# TASK DESCRIPTION
The answer is every line in the data below that contains the word "navigation".

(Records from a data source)
- Opening Delimiter -
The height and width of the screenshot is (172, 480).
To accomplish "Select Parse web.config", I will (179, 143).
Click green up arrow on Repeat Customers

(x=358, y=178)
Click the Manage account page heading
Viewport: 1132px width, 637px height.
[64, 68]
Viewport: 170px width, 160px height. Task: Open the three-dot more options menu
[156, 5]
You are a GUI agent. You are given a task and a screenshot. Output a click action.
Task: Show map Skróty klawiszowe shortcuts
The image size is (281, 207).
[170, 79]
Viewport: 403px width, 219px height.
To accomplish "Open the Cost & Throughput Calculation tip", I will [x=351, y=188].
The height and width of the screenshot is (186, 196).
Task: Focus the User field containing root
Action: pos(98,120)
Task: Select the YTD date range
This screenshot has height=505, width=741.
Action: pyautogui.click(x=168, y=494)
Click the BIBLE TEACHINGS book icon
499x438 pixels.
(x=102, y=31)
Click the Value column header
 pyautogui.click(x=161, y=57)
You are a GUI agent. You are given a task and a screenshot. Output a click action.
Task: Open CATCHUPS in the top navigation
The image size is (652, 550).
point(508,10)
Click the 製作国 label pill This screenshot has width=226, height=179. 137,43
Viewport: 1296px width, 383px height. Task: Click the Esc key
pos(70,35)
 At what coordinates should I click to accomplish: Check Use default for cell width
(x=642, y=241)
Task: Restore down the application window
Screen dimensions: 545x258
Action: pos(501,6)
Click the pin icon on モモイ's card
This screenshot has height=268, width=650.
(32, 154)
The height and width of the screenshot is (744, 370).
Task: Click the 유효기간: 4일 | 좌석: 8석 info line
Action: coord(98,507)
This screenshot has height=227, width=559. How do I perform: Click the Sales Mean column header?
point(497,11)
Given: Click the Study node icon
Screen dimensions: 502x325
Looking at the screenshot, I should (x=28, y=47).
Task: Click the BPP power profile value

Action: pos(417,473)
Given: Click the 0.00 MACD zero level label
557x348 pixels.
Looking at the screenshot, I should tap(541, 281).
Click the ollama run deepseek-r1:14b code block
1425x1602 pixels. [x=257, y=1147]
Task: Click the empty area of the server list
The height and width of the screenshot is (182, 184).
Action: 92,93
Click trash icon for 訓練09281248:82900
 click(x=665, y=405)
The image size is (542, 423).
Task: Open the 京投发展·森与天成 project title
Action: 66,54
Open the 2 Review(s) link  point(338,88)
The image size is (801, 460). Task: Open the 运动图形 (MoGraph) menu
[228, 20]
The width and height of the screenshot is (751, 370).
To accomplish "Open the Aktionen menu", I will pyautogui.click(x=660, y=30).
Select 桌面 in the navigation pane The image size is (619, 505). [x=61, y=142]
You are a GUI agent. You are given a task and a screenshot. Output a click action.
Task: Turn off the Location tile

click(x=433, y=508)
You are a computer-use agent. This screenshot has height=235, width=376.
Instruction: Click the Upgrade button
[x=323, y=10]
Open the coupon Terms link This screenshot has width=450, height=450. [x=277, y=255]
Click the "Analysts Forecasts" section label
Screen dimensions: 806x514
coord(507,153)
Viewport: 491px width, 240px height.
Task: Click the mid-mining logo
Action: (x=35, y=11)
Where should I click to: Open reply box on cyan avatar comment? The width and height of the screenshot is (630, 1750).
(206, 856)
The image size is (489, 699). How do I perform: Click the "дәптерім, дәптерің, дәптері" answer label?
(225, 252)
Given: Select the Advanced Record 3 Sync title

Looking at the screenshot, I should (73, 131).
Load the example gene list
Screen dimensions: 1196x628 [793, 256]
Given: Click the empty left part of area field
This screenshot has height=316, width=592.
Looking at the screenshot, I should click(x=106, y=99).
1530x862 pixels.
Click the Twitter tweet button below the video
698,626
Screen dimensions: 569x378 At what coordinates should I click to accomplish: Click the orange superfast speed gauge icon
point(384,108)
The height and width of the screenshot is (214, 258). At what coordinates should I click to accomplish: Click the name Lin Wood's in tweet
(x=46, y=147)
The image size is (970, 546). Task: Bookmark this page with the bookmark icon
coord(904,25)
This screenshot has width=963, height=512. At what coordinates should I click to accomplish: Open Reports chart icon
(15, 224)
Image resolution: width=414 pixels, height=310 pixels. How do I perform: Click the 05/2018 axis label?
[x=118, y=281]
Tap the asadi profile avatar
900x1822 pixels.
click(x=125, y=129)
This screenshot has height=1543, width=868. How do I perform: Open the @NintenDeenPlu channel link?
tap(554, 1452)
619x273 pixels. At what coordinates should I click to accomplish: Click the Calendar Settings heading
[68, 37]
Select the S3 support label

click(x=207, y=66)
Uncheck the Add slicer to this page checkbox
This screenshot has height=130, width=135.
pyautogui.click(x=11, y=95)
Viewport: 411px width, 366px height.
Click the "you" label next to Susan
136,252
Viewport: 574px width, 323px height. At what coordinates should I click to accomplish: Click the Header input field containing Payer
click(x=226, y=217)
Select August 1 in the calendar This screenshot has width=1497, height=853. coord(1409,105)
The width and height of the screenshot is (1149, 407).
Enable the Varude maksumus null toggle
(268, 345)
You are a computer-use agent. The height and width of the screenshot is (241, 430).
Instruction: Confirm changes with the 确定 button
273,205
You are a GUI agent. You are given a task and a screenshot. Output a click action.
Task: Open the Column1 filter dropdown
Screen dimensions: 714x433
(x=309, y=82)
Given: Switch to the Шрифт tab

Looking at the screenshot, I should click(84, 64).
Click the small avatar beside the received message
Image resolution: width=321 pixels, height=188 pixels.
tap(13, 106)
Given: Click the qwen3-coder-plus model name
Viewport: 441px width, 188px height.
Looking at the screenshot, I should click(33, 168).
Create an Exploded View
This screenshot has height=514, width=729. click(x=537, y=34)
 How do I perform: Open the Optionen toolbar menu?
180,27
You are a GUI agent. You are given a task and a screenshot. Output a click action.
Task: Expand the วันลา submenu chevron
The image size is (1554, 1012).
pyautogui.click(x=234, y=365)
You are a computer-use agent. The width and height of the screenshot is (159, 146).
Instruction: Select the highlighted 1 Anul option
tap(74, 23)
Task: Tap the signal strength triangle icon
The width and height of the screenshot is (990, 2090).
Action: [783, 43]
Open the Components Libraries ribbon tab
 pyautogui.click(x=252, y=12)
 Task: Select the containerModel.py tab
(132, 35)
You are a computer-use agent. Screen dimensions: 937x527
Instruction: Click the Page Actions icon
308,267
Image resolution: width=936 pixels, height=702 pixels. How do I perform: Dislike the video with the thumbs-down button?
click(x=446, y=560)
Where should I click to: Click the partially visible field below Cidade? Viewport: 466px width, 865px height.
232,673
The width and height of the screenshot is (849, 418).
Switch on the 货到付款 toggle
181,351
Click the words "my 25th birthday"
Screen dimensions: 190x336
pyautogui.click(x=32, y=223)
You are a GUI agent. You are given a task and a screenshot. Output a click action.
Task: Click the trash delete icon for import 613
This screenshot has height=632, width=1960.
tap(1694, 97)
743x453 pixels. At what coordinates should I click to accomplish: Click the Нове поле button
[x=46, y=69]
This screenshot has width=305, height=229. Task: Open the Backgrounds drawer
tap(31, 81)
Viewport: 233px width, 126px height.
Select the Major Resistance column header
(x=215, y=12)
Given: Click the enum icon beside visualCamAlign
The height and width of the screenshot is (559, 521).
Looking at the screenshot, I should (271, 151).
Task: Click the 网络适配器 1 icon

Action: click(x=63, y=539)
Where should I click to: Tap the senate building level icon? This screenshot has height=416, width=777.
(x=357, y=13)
- Closing Delimiter -
# REPLY
Task: Open CATCHUPS in the top navigation
Select 桌面 in the navigation pane The image size is (619, 505). [x=61, y=142]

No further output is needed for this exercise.